▶ _Work request_
Transcribe exactly the stretch of lines beginning at the one containing "Task: Click the Save icon in title bar" and closing with the last line of the entries below. Omit images.

▶ _Records for the task_
______________________________

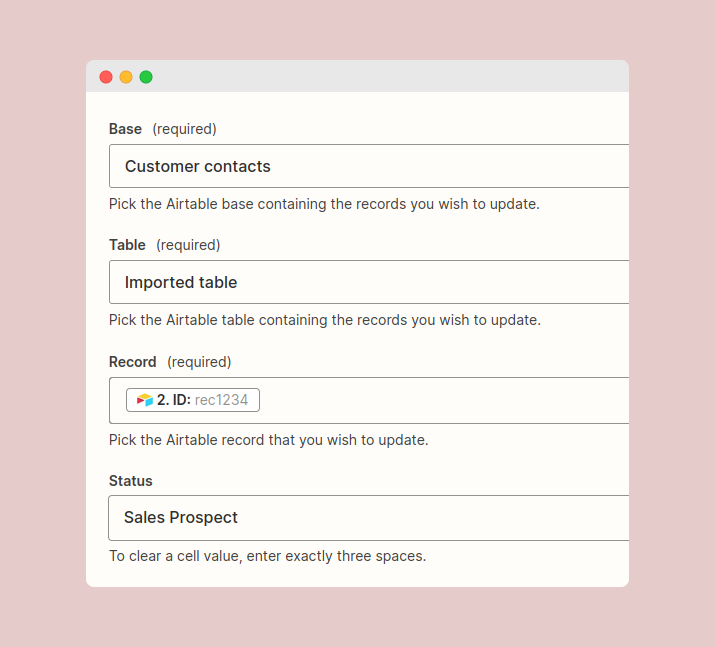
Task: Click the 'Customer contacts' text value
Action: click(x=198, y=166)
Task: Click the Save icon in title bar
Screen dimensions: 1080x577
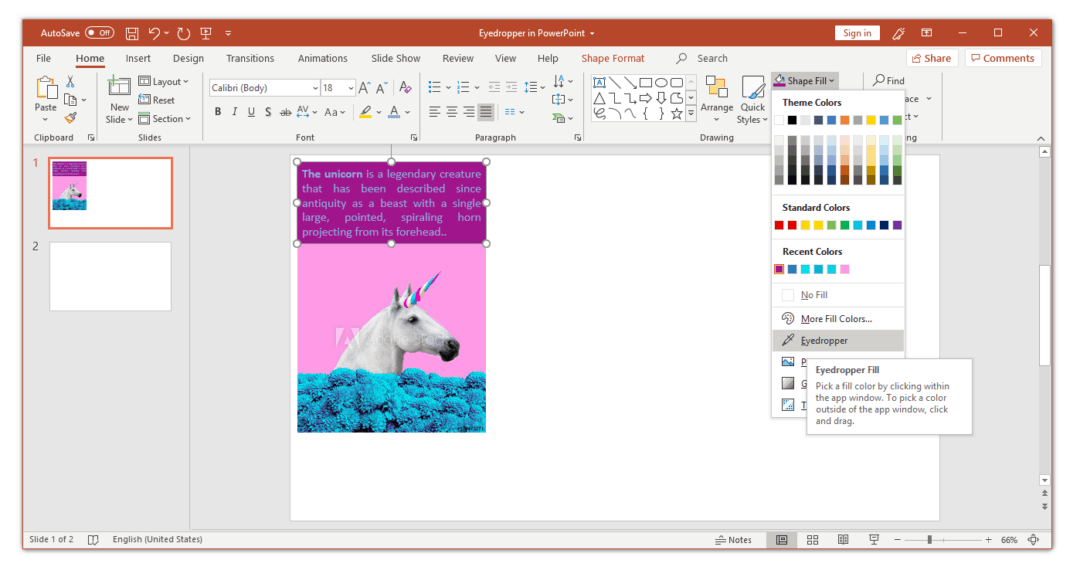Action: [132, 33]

______________________________

▶ _Answer for the task_
Task: Click the Save icon in title bar
Screen dimensions: 1080x577
Action: [132, 33]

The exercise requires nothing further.